== DATA FOR THIS EXERCISE ==

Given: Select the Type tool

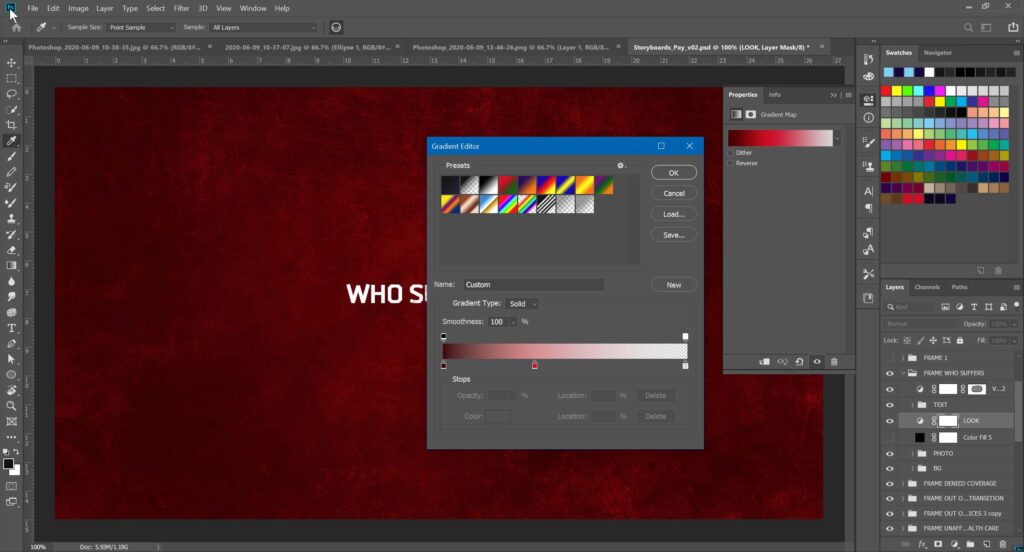Looking at the screenshot, I should point(11,327).
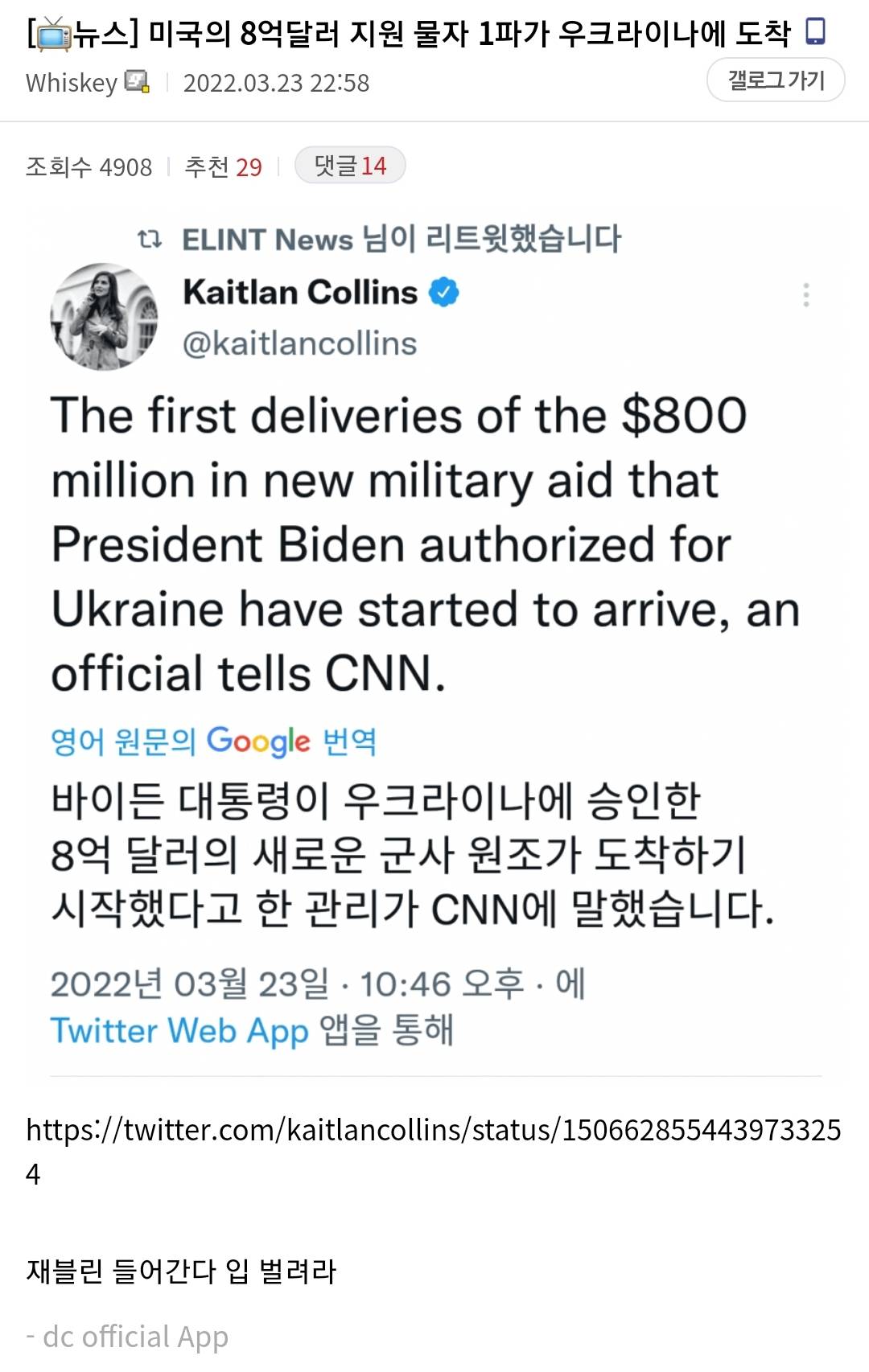The image size is (869, 1372).
Task: Click the blue verified badge
Action: tap(443, 292)
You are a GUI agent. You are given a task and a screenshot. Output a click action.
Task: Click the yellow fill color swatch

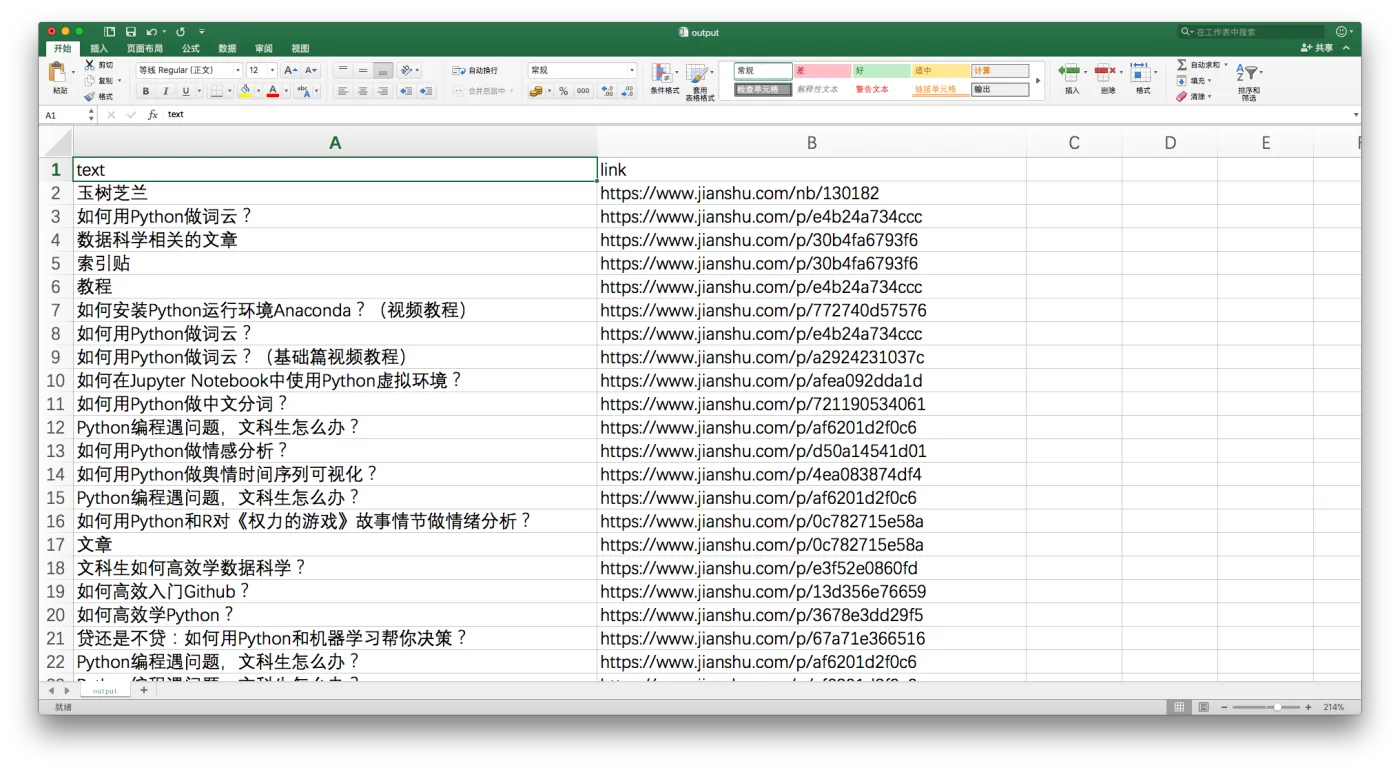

===

■ TASK DESCRIPTION
Reprint the data verbatim, pictures excluded.

■ ANSWER TO THE EXERCISE
Given: Select the Type tool

Looking at the screenshot, I should point(11,327).
The image size is (869, 1372).
Task: Click the blue verified badge
Action: tap(443, 292)
You are a GUI agent. You are given a task and a screenshot. Output a click action.
Task: Click the yellow fill color swatch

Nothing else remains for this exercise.